İnsanlardan ve toplumdan uzak, herkesten farklı bir hayat arayışı içinde olan aylak bir adamın yaşamı.
C. toplumun sıradanlığından, dayattıklarından sıkılıp yalnızlığa sığınma ihtiyacı ile doğru kişiyi ve gerçek sevgiyi arama arasında gidip gelen, rüzgâr nereye eserse yönünü oraya yönelten, topluma ziyadesiyle yabancılaşan bir aylak adamdır. Bunca kalabalıktan aradığı her neyse ve kimse bulamıyor, hayatın kayıtsızlığı sonucu elde edilemeyen her şey gibi bulunamıyor, bulunduğu anda ise ulaşılmaz oluveriyor aranan. İnsanın da tutunacak bir dalı olmuyor böylece... Yeni dallar aranıyor… bulunamıyor… bulunuyorsa bile ulaşılamıyor...

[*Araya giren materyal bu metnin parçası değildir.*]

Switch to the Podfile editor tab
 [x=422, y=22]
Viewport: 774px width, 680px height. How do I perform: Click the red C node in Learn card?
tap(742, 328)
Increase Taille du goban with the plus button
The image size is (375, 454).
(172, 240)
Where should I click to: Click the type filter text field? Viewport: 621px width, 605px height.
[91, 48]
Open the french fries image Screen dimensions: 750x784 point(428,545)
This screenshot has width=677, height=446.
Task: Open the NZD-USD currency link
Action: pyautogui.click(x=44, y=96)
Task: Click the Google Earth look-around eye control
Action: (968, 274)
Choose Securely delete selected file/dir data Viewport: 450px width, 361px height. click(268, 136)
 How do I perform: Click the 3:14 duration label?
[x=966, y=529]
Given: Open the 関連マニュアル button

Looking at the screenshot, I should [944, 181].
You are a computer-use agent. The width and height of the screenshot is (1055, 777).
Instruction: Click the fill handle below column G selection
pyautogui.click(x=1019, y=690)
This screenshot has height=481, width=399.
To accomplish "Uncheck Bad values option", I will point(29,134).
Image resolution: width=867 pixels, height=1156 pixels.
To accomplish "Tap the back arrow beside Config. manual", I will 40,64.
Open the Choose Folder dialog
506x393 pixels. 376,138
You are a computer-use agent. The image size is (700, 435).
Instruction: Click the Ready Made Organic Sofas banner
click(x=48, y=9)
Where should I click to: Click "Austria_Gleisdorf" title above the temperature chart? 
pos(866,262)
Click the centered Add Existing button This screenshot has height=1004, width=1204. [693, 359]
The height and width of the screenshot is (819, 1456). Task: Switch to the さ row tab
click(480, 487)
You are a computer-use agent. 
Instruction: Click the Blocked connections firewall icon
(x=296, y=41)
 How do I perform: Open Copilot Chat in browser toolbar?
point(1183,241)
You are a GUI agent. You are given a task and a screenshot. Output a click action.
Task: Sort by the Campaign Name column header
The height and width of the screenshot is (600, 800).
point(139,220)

Babası her şeyin mimarı belki de ağır melankolik yaşamının yaratıcısı… çocuklarının yaşamına kötü dokunan her aile çocuklarında ne büyük yaralar açtığının farkında değil! Geride kalan miras sevgisizliğin, ilgisizliğin boşluğunu dolduramıyor ne yazık ki…
O bir şeye tutunmak istiyor, hayat da tutunacağı tüm dalları her gün buduyor, özgürlüğe susamışlığı kuraklığıyla besliyor.
Kitabı ilk başlarda anlayamadığımı itiraf etmeliyim, farklıydı çünkü, ezberimi bozdu Yusuf Atılgan, hoşuma gitmedi de değil. Sizler de bırakacak olursanız baştan, bırakmayın, derim.
Her birimiz bir noktada topluma yabancılaşırken, bir şeylerin anlamsızlığından şikayet ederken buluruz kendimizi, işte o an bu kitap size rehber olacaktır doğru zamanda karşılaşırsanız.
İyi okumalar.
30 Aralık 2020.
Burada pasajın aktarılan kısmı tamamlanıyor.